Sessions are exposed as signed [JWT tokens](https://jwt.io). Active sessions are maintained in a
table to facilitate occasional invalidation checks.
The API surface area uses a [declarative model](./api/capabilities.proto) to implement ACL checks in
a [centralized](./pkg/enforcer) manner. All access checks will have been performed by the time an
RPC method has been invoked. The return values are also checked and elided. An RPC call will be
rejected if a client "says" something that it's not allowed to "say," and it cannot "hear" anything
that it could not "say" later.
### OpenID Connect integration
Cacheroach supports using an OIDC provider that provides a discovery URL. Pass
an OAuth client id, secret, and the OIDC discovery URL to the cacheroach server
to enable automatic principal provisioning. An email-domain principal can
provide automatic access delegation to newly-created principals.
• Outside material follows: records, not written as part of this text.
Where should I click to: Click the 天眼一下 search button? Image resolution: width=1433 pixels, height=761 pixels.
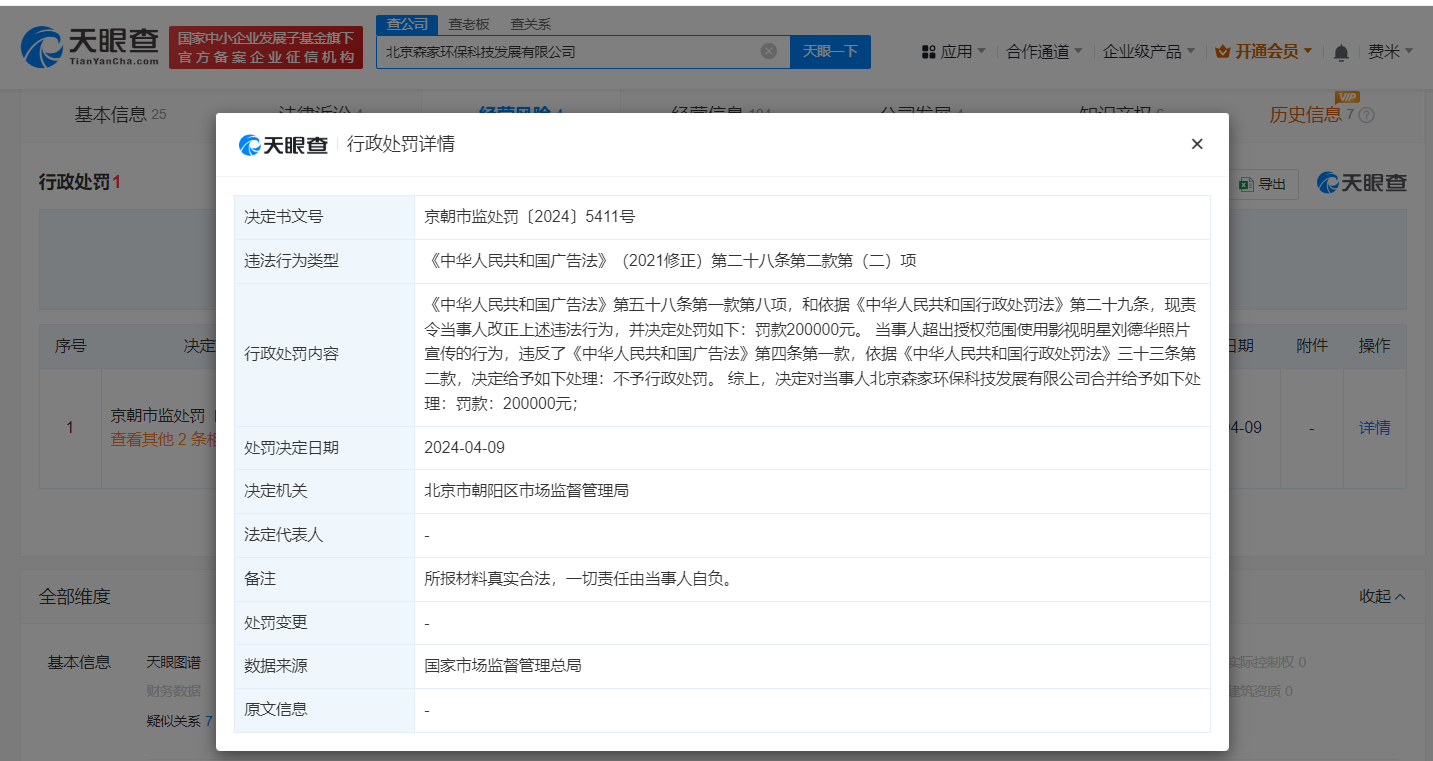[x=830, y=51]
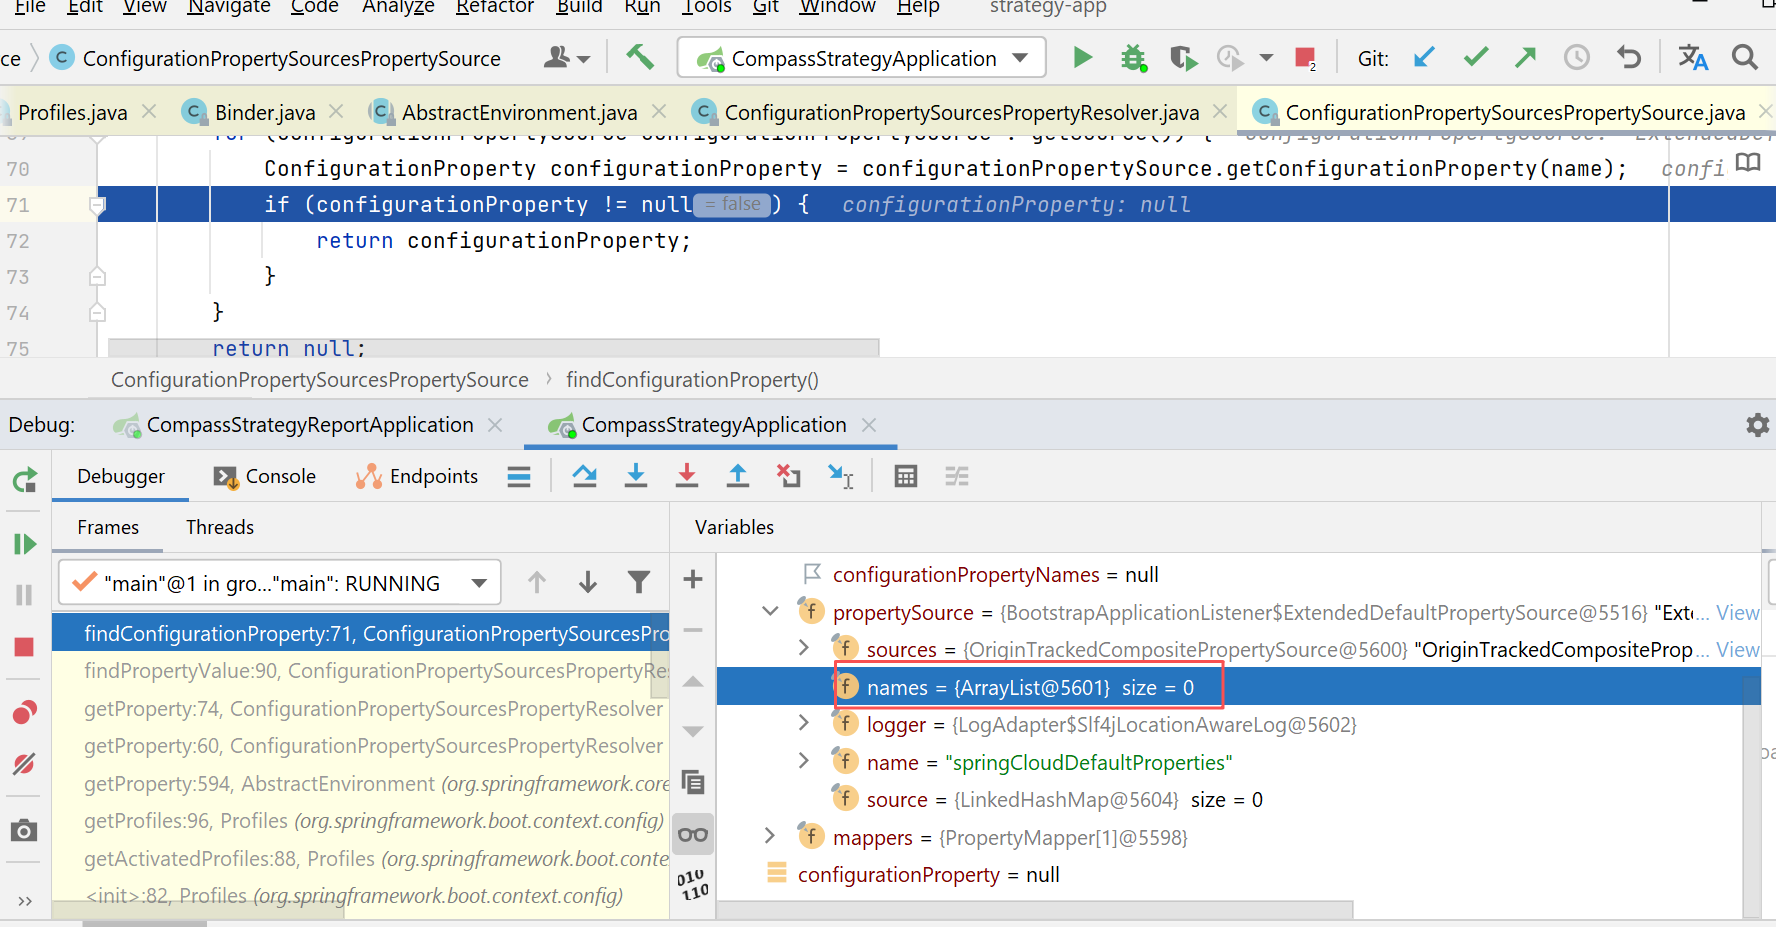Click the Force Step Into red arrow
The width and height of the screenshot is (1776, 927).
pos(687,476)
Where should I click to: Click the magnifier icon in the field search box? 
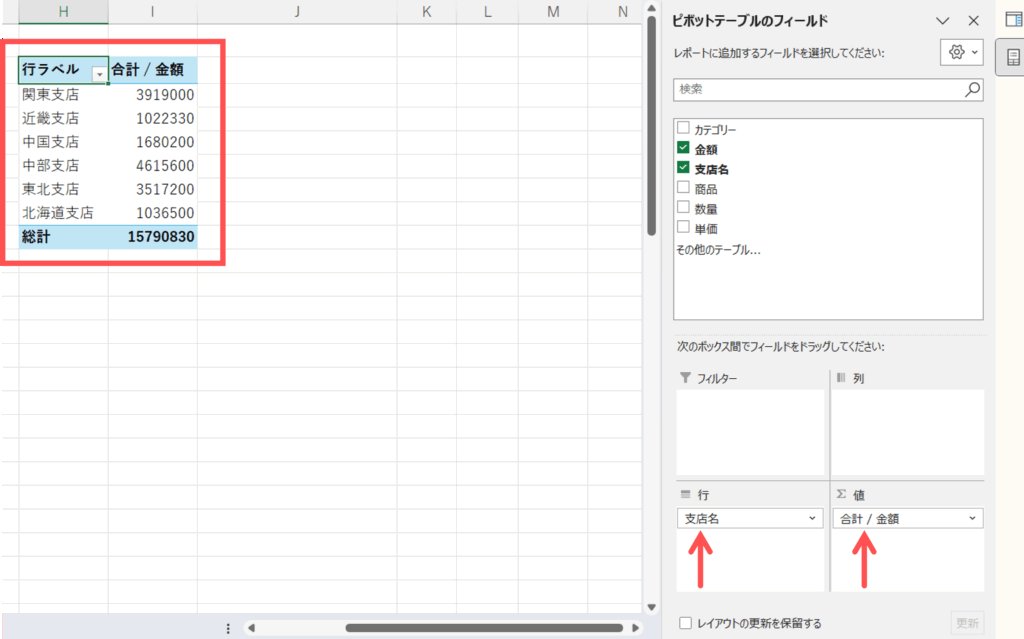tap(972, 89)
Using your favorite OIDC provider of choice, create a new OAuth web-server
integration. Here's how you'd do it using [Google
Accounts](https://developers.google.com/identity/protocols/oauth2/web-server),
but any OIDC implemention ought to work. You will need the discovery URL, the
OAuth2 client id and secret, and a list of user email domains for which you
want to automatically provision accounts. You'll also need to configure an
OAuth redirect URL, such as `https://your.cacheroach.server/_/oidc/receive`.
```
cacheroach start
--oidcIssuer https://accounts.google.com
--oidcDomains yourcompany.com
--oidcClientID xyzzy
--oidcClientSecret soupOrSecret
....
```
On the client side, run `cacheroach auth login
https://your.cacheroach.server/`. You'll be prompted with a URL to open in a
browser to authenticate with the OIDC provider. If all goes accordingly, your
browser will connect to the running cacheroach instance to be redirected to the
OIDC provider. The provider will authenticate your browser and redirect back
to the cacheroach server to complete the handoff. The cacheroach server will
then redirect you to an ephemeral webserver started by the local cacheroach CLI
process to transfer the cacheroach session data.
Using a superuser token, you can create a cacheroach principal that represents
all users with a given OIDC domain using `cacheroach principal create
--emailDomain yourcompany.com "Your Company"`. Any grants provided to the
domain principal will be inherited by OIDC-provisioned principals.
### Signed URLs
Cacheroach can generate durable signed URLs that allow an otherwise-unauthenticated client to
retrieve a file through Cacheroach's HTTP endpoint.
## Virtual Hosts
A tenant's filesystem can be bound to a virtual hostname and served over a regular HTTP endpoint.